• _EXERCISE REQUIREMENTS_: Arrange everything in the listing from the line containing "The width and" down through the line containing "[x=422, y=328]" as a Markdown table with the columns Row and Line, and include both of those lines. Skip blank lines and leave the pictures out.

(Entries drawn from a collection)
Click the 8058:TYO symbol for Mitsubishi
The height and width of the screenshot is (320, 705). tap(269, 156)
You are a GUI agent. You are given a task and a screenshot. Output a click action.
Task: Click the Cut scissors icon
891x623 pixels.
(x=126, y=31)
--
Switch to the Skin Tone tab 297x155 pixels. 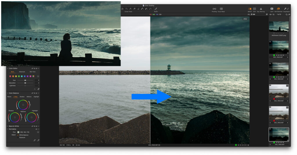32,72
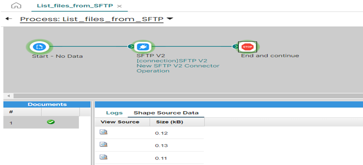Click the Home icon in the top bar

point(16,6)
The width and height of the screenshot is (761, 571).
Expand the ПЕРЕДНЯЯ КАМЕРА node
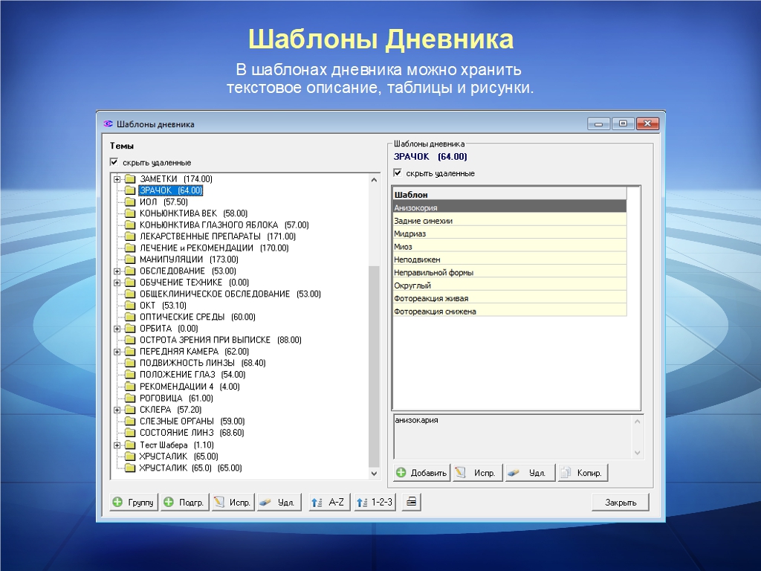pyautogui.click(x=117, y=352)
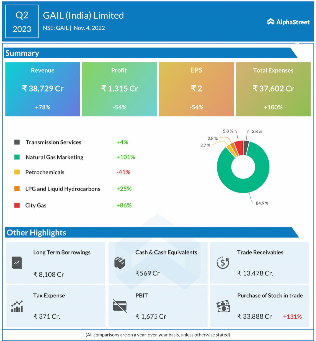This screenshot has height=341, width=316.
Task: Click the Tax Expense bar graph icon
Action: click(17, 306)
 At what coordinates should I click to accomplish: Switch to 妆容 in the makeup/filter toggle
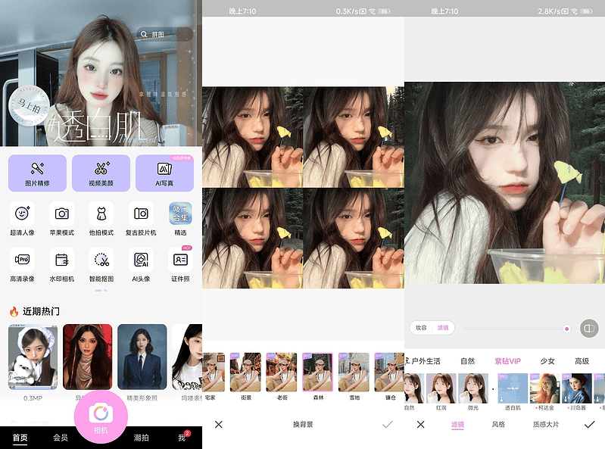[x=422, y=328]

• _REPLY TO THE EXERCISE_:
| Row | Line |
|---|---|
| 1 | The width and height of the screenshot is (761, 571). |
| 2 | Expand the ПЕРЕДНЯЯ КАМЕРА node |
| 3 | pyautogui.click(x=117, y=352) |
| 4 | This screenshot has height=341, width=316. |
| 5 | Task: Click the Tax Expense bar graph icon |
| 6 | Action: click(17, 306) |
| 7 |  At what coordinates should I click to accomplish: Switch to 妆容 in the makeup/filter toggle |
| 8 | [x=422, y=328] |